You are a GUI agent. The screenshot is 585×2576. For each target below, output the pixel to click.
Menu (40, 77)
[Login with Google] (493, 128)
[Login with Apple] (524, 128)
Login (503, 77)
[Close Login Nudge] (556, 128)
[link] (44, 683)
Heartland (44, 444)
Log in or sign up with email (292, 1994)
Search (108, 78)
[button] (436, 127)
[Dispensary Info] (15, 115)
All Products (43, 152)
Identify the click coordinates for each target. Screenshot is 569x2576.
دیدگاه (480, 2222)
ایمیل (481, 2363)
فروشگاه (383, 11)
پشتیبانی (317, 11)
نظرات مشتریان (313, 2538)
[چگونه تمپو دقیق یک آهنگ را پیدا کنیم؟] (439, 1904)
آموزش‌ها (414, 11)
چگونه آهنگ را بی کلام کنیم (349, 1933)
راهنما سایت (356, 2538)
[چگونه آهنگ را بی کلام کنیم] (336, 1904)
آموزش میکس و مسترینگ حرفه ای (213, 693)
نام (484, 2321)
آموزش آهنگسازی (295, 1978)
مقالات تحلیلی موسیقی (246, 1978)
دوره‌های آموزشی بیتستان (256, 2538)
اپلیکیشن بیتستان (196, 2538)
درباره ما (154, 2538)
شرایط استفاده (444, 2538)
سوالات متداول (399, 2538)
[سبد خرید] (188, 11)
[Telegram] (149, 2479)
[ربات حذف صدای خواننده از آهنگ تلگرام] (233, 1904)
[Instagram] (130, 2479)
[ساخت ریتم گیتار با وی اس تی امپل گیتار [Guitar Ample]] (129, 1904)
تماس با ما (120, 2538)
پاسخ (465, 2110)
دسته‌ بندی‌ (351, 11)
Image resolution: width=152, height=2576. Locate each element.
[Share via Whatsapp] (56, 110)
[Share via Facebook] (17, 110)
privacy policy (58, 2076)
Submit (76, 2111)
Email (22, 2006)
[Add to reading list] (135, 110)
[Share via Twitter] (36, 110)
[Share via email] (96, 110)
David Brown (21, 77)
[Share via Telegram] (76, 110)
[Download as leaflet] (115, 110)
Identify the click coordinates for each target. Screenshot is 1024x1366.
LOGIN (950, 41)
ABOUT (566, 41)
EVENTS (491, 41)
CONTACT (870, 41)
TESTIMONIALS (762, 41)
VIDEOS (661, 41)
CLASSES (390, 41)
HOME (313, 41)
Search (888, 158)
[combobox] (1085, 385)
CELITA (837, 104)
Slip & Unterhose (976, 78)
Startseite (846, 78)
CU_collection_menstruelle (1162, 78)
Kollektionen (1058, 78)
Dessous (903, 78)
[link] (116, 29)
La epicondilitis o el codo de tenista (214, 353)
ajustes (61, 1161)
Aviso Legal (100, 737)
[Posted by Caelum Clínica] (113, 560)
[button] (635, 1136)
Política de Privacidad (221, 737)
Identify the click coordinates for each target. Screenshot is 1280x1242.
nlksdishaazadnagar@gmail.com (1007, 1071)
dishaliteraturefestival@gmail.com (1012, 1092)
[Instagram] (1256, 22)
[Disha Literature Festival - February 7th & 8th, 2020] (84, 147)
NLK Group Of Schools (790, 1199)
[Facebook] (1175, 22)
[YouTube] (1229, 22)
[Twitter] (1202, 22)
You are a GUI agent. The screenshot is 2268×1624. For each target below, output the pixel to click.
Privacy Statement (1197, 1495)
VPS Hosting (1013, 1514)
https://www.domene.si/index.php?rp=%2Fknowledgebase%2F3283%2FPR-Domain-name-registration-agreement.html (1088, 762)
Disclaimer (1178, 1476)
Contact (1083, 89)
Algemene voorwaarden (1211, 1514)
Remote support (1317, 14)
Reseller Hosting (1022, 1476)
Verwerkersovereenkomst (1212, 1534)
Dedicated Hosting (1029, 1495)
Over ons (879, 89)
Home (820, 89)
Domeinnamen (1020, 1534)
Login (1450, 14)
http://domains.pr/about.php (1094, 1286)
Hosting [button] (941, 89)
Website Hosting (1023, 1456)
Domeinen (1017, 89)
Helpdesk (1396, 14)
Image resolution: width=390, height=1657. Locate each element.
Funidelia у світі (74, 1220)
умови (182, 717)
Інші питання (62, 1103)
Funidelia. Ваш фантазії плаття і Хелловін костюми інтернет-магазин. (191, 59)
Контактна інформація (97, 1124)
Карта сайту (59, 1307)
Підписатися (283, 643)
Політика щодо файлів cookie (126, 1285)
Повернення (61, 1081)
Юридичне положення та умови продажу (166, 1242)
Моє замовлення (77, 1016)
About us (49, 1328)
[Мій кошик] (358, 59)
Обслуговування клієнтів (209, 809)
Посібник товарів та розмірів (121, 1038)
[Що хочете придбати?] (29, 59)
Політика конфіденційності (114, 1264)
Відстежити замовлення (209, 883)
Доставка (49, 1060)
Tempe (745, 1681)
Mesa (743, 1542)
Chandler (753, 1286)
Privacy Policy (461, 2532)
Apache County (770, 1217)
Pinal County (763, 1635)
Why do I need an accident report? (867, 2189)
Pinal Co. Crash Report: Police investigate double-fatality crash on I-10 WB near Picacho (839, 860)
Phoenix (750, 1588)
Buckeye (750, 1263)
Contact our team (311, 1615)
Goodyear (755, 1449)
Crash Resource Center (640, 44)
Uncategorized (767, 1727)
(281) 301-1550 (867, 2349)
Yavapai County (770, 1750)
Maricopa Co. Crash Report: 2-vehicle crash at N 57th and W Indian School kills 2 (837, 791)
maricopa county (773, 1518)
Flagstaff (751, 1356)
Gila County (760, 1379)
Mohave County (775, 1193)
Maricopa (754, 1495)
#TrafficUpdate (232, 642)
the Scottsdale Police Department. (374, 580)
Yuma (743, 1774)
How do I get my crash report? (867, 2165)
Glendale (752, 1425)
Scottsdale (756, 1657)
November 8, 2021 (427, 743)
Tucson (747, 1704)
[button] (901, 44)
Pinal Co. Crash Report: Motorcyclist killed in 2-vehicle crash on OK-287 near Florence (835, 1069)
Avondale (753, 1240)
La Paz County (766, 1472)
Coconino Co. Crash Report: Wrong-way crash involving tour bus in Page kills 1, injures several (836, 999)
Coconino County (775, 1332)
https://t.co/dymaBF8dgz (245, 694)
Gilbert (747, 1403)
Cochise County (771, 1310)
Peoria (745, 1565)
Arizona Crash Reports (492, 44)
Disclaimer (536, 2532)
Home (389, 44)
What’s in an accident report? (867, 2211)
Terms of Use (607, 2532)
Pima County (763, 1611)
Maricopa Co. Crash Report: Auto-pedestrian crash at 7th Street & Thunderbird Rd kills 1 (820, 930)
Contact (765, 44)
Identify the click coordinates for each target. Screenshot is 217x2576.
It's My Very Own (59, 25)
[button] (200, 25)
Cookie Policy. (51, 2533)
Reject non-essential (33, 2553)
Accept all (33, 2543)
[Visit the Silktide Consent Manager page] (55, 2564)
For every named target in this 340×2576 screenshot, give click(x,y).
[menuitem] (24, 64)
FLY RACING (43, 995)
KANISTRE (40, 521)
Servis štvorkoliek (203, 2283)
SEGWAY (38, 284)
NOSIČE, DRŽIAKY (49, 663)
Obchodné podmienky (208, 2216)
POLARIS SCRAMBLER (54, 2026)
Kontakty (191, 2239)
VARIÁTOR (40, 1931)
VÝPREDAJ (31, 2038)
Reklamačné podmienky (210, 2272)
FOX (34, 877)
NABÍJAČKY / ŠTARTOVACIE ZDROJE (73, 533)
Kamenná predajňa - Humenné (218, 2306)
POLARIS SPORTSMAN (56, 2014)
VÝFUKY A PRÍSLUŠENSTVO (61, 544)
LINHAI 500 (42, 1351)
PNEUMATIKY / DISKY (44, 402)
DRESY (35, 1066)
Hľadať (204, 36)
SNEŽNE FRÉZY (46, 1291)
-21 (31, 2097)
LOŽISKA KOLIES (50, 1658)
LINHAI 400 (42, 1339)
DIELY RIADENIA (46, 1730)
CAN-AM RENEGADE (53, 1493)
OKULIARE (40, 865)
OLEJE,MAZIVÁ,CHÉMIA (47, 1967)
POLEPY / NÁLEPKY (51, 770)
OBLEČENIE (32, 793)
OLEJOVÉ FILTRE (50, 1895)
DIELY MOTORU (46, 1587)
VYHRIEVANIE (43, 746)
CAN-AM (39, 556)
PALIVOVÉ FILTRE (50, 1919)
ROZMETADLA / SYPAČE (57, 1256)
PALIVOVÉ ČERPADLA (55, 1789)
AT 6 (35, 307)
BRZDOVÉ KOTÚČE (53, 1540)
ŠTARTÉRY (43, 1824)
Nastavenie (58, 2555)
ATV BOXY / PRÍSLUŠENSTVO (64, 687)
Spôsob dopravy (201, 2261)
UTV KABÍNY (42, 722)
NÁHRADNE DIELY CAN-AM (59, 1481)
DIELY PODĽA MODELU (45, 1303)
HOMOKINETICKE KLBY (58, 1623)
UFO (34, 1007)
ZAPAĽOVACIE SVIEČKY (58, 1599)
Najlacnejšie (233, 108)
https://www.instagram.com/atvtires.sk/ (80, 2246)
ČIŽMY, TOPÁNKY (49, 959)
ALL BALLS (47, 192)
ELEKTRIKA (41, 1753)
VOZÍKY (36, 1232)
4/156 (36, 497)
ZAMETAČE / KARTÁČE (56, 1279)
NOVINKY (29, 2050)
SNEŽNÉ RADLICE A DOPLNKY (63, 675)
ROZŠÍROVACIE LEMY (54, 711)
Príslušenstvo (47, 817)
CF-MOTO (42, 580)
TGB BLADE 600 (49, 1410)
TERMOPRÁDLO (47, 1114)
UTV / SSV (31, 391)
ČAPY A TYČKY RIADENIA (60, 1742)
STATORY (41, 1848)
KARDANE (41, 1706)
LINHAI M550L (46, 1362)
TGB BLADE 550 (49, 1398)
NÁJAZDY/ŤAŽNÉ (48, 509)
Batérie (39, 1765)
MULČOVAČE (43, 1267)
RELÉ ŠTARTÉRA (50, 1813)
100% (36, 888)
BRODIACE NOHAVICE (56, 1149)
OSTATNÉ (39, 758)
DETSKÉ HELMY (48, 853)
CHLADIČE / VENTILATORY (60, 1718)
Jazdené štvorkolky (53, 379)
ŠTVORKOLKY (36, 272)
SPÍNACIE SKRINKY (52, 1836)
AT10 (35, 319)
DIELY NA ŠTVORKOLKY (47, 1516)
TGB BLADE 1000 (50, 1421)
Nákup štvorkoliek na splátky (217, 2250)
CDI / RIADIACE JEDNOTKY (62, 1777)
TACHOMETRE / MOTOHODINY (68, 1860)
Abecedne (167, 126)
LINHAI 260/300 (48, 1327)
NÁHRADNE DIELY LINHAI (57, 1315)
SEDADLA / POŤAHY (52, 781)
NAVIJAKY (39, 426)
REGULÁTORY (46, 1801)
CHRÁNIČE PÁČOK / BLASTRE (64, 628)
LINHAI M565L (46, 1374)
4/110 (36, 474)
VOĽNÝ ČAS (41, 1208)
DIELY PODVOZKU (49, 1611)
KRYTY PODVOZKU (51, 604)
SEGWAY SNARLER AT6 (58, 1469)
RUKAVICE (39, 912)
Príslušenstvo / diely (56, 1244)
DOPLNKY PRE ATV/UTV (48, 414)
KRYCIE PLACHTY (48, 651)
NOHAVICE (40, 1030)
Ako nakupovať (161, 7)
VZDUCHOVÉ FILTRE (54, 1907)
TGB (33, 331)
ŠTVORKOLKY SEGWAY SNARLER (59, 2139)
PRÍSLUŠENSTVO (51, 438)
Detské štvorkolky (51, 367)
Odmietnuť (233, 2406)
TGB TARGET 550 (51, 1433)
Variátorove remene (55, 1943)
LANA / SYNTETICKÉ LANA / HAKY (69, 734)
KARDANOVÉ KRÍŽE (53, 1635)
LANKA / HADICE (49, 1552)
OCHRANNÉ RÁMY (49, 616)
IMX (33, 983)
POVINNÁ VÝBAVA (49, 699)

+ + + + +

* **What is expected**:
Starting at the line above that holds "Reject non-essential (33, 2553)" and ending at the line that holds "NOVINKY (29, 2050)", transcribe each line exactly and include no other lines.

* **Finished exercise**:
Reject non-essential (33, 2553)
Accept all (33, 2543)
[Visit the Silktide Consent Manager page] (55, 2564)
For every named target in this 340×2576 screenshot, give click(x,y).
[menuitem] (24, 64)
FLY RACING (43, 995)
KANISTRE (40, 521)
Servis štvorkoliek (203, 2283)
SEGWAY (38, 284)
NOSIČE, DRŽIAKY (49, 663)
Obchodné podmienky (208, 2216)
POLARIS SCRAMBLER (54, 2026)
Kontakty (191, 2239)
VARIÁTOR (40, 1931)
VÝPREDAJ (31, 2038)
Reklamačné podmienky (210, 2272)
FOX (34, 877)
NABÍJAČKY / ŠTARTOVACIE ZDROJE (73, 533)
Kamenná predajňa - Humenné (218, 2306)
POLARIS SPORTSMAN (56, 2014)
VÝFUKY A PRÍSLUŠENSTVO (61, 544)
LINHAI 500 (42, 1351)
PNEUMATIKY / DISKY (44, 402)
DRESY (35, 1066)
Hľadať (204, 36)
SNEŽNE FRÉZY (46, 1291)
-21 (31, 2097)
LOŽISKA KOLIES (50, 1658)
LINHAI 400 (42, 1339)
DIELY RIADENIA (46, 1730)
CAN-AM RENEGADE (53, 1493)
OKULIARE (40, 865)
OLEJE,MAZIVÁ,CHÉMIA (47, 1967)
POLEPY / NÁLEPKY (51, 770)
OBLEČENIE (32, 793)
OLEJOVÉ FILTRE (50, 1895)
DIELY MOTORU (46, 1587)
VYHRIEVANIE (43, 746)
CAN-AM (39, 556)
PALIVOVÉ FILTRE (50, 1919)
ROZMETADLA / SYPAČE (57, 1256)
PALIVOVÉ ČERPADLA (55, 1789)
AT 6 (35, 307)
BRZDOVÉ KOTÚČE (53, 1540)
ŠTARTÉRY (43, 1824)
Nastavenie (58, 2555)
ATV BOXY / PRÍSLUŠENSTVO (64, 687)
Spôsob dopravy (201, 2261)
UTV KABÍNY (42, 722)
NÁHRADNE DIELY CAN-AM (59, 1481)
DIELY PODĽA MODELU (45, 1303)
HOMOKINETICKE KLBY (58, 1623)
UFO (34, 1007)
ZAPAĽOVACIE SVIEČKY (58, 1599)
Najlacnejšie (233, 108)
https://www.instagram.com/atvtires.sk/ (80, 2246)
ČIŽMY, TOPÁNKY (49, 959)
ALL BALLS (47, 192)
ELEKTRIKA (41, 1753)
VOZÍKY (36, 1232)
4/156 (36, 497)
ZAMETAČE / KARTÁČE (56, 1279)
NOVINKY (29, 2050)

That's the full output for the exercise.